SmartSnap:面向自验证智能体的主动证据搜寻系统
SmartSnap: Proactive Evidence Seeking for Self-Verifying Agents
December 26, 2025
作者: Shaofei Cai, Yulei Qin, Haojia Lin, Zihan Xu, Gang Li, Yuchen Shi, Zongyi Li, Yong Mao, Siqi Cai, Xiaoyu Tan, Yitao Liang, Ke Li, Xing Sun
cs.AI
摘要
代理强化学习(RL)在复杂图形用户界面任务下的自主智能体开发中前景广阔,但其可扩展性仍受限于任务完成验证环节。现有验证方法采用被动的事后处理模式:验证器(如基于规则的评分脚本、奖励/评判模型或LLM即法官)通过分析智能体完整交互轨迹来判断任务成败。这种处理包含无关噪声历史的冗长上下文的方式,不仅给验证机制带来挑战,更导致高昂成本与低可靠性。为突破此瓶颈,我们提出SmartSnap范式——将被动事后验证转变为智能体主动的现场自验证。我们引入具备双重使命的自验证智能体:不仅完成任务,更通过精心筛选的快照证据自我证明任务达成。基于我们提出的3C原则(完整性、简洁性、创造性),该智能体利用在线环境访问权限,对最小化关键快照集进行自验证。这些证据作为唯一材料提交给通用LLM法官验证器,用以判定其有效性与相关性。跨模型系列与规模的移动端任务实验表明,SmartSnap范式能以可扩展方式训练LLM驱动智能体,为80亿和300亿参数模型分别带来26.08%和16.66%的性能提升。解决方案寻找与证据探寻的协同作用,成功培育出性能媲美DeepSeek V3.1与Qwen3-235B-A22B的高效自验证智能体。
English
Agentic reinforcement learning (RL) holds great promise for the development of autonomous agents under complex GUI tasks, but its scalability remains severely hampered by the verification of task completion. Existing task verification is treated as a passive, post-hoc process: a verifier (i.e., rule-based scoring script, reward or critic model, and LLM-as-a-Judge) analyzes the agent's entire interaction trajectory to determine if the agent succeeds. Such processing of verbose context that contains irrelevant, noisy history poses challenges to the verification protocols and therefore leads to prohibitive cost and low reliability. To overcome this bottleneck, we propose SmartSnap, a paradigm shift from this passive, post-hoc verification to proactive, in-situ self-verification by the agent itself.

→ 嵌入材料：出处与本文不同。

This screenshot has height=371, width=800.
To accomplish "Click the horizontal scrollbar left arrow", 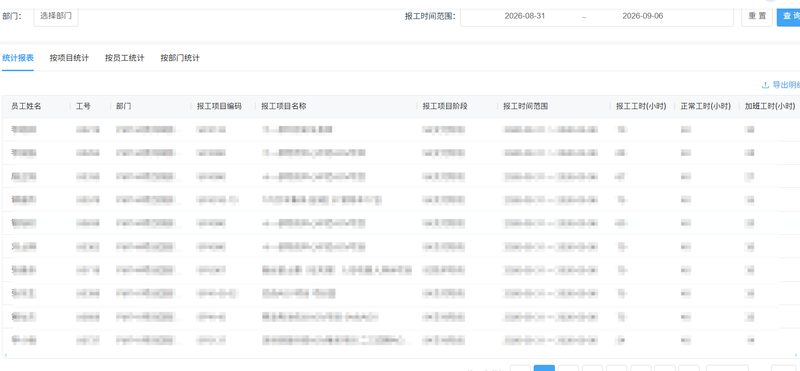I will click(5, 355).
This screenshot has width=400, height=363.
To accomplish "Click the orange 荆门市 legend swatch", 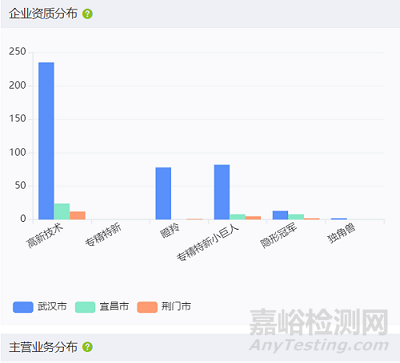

We introduce the Self-Verifying Agent, a new type of agent designed with dual missions: to not only complete a task but also to prove its accomplishment with curated snapshot evidences. Guided by our proposed 3C Principles (Completeness, Conciseness, and Creativity), the agent leverages its accessibility to the online environment to perform self-verification on a minimal, decisive set of snapshots. Such evidences are provided as the sole materials for a general LLM-as-a-Judge verifier to determine their validity and relevance. Experiments on mobile tasks across model families and scales demonstrate that our SmartSnap paradigm allows training LLM-driven agents in a scalable manner, bringing performance gains up to 26.08% and 16.66% respectively to 8B and 30B models. The synergizing between solution finding and evidence seeking facilitates the cultivation of efficient, self-verifying agents with competitive performance against DeepSeek V3.1 and Qwen3-235B-A22B.